• [TRY IT]
Filter these entries, keeping only lines that hold the word "Given".

• [ENTRIES SHOWN]
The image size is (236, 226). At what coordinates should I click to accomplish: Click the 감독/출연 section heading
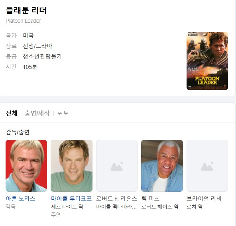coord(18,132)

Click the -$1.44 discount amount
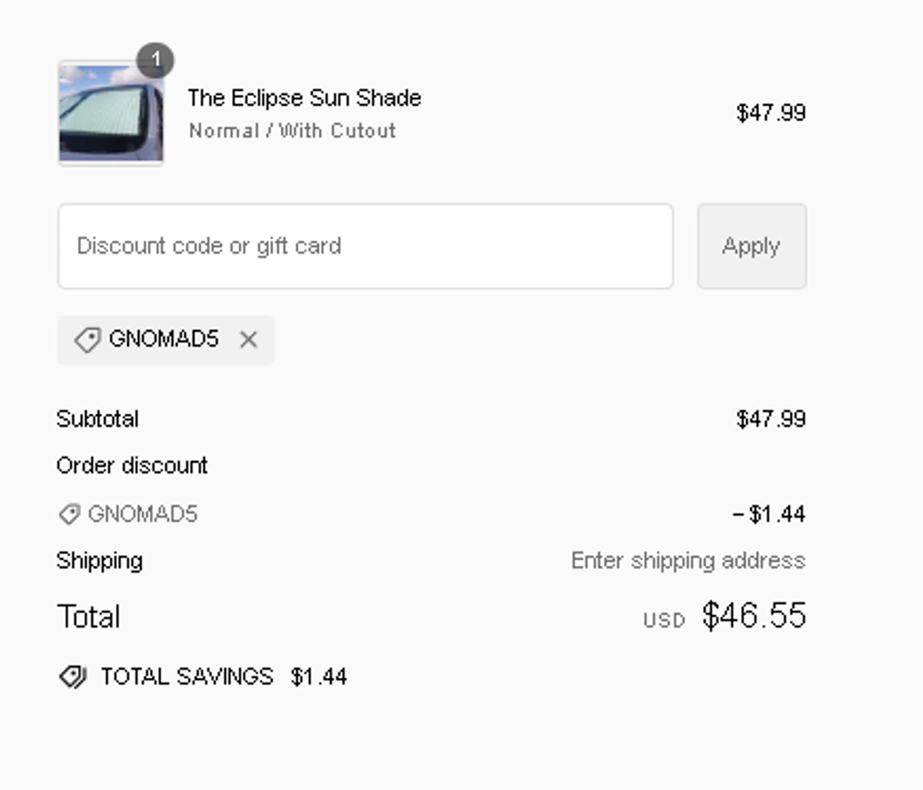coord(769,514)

...

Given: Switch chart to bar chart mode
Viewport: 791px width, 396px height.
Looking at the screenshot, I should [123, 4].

--

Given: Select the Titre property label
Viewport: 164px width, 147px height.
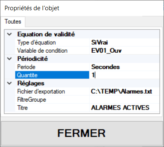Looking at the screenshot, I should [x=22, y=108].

• [RESULT OF THE EXERCISE]
Given: Switch chart to bar chart mode
Given: Select the Titre property label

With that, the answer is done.